● YOUR ASSIGNMENT: Reproduce every entry exactly as given.

● TASK MATERIAL:
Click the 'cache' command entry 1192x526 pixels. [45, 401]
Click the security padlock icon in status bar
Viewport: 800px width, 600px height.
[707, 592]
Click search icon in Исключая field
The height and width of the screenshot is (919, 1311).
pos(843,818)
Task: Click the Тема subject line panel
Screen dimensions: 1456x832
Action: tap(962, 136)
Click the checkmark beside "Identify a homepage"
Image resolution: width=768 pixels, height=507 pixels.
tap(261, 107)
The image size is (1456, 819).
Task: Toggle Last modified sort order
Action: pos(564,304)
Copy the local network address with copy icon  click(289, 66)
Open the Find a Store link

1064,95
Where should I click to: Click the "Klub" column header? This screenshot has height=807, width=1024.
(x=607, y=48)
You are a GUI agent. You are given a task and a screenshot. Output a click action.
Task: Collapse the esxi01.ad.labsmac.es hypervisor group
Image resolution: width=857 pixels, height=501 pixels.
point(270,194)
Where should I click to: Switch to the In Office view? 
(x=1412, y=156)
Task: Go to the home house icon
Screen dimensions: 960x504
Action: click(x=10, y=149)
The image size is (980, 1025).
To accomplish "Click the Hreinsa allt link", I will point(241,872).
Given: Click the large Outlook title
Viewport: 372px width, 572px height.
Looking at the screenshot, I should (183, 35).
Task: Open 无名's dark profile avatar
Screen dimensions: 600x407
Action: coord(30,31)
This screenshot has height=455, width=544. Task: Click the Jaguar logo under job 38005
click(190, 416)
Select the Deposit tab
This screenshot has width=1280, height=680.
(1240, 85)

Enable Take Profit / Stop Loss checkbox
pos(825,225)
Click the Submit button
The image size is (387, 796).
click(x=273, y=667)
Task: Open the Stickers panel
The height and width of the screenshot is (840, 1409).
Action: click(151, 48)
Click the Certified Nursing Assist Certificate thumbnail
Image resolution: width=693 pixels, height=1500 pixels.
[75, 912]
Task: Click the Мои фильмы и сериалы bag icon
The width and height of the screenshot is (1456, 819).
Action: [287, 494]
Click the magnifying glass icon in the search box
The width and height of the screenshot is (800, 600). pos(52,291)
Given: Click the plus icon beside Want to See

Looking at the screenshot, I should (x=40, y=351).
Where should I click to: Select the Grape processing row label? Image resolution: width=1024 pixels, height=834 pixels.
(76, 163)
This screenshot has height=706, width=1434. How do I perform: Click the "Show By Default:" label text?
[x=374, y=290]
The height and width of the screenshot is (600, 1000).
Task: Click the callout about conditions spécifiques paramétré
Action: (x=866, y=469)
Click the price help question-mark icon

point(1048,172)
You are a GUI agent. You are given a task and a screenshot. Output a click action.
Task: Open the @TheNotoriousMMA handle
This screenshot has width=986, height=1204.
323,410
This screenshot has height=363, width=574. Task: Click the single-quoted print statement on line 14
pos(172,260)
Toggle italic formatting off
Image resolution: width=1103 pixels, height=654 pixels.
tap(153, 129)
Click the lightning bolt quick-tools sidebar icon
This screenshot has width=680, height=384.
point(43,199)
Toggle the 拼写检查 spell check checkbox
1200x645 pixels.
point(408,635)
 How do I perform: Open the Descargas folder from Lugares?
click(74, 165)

● TASK OUTPUT:
Click the 'cache' command entry 1192x526 pixels. [45, 401]
Click the security padlock icon in status bar
Viewport: 800px width, 600px height.
[707, 592]
Click search icon in Исключая field
The height and width of the screenshot is (919, 1311).
pos(843,818)
Task: Click the Тема subject line panel
Screen dimensions: 1456x832
Action: tap(962, 136)
Click the checkmark beside "Identify a homepage"
Image resolution: width=768 pixels, height=507 pixels.
tap(261, 107)
The image size is (1456, 819).
Task: Toggle Last modified sort order
Action: pos(564,304)
Copy the local network address with copy icon  click(289, 66)
Open the Find a Store link

1064,95
Where should I click to: Click the "Klub" column header? This screenshot has height=807, width=1024.
(x=607, y=48)
You are a GUI agent. You are given a task and a screenshot. Output a click action.
Task: Collapse the esxi01.ad.labsmac.es hypervisor group
Image resolution: width=857 pixels, height=501 pixels.
point(270,194)
Where should I click to: Switch to the In Office view? 
(x=1412, y=156)
Task: Go to the home house icon
Screen dimensions: 960x504
Action: click(x=10, y=149)
The image size is (980, 1025).
To accomplish "Click the Hreinsa allt link", I will point(241,872).
Given: Click the large Outlook title
Viewport: 372px width, 572px height.
Looking at the screenshot, I should (183, 35).
Task: Open 无名's dark profile avatar
Screen dimensions: 600x407
Action: coord(30,31)
This screenshot has height=455, width=544. Task: Click the Jaguar logo under job 38005
click(190, 416)
Select the Deposit tab
This screenshot has width=1280, height=680.
(1240, 85)

Enable Take Profit / Stop Loss checkbox
pos(825,225)
Click the Submit button
The image size is (387, 796).
click(x=273, y=667)
Task: Open the Stickers panel
The height and width of the screenshot is (840, 1409).
Action: click(151, 48)
Click the Certified Nursing Assist Certificate thumbnail
Image resolution: width=693 pixels, height=1500 pixels.
[75, 912]
Task: Click the Мои фильмы и сериалы bag icon
The width and height of the screenshot is (1456, 819).
Action: [287, 494]
Click the magnifying glass icon in the search box
The width and height of the screenshot is (800, 600). pos(52,291)
Given: Click the plus icon beside Want to See

Looking at the screenshot, I should (x=40, y=351).
Where should I click to: Select the Grape processing row label? Image resolution: width=1024 pixels, height=834 pixels.
(76, 163)
This screenshot has height=706, width=1434. How do I perform: Click the "Show By Default:" label text?
[x=374, y=290]
The height and width of the screenshot is (600, 1000).
Task: Click the callout about conditions spécifiques paramétré
Action: (x=866, y=469)
Click the price help question-mark icon

point(1048,172)
You are a GUI agent. You are given a task and a screenshot. Output a click action.
Task: Open the @TheNotoriousMMA handle
This screenshot has width=986, height=1204.
323,410
This screenshot has height=363, width=574. Task: Click the single-quoted print statement on line 14
pos(172,260)
Toggle italic formatting off
Image resolution: width=1103 pixels, height=654 pixels.
tap(153, 129)
Click the lightning bolt quick-tools sidebar icon
This screenshot has width=680, height=384.
point(43,199)
Toggle the 拼写检查 spell check checkbox
1200x645 pixels.
point(408,635)
 How do I perform: Open the Descargas folder from Lugares?
click(74, 165)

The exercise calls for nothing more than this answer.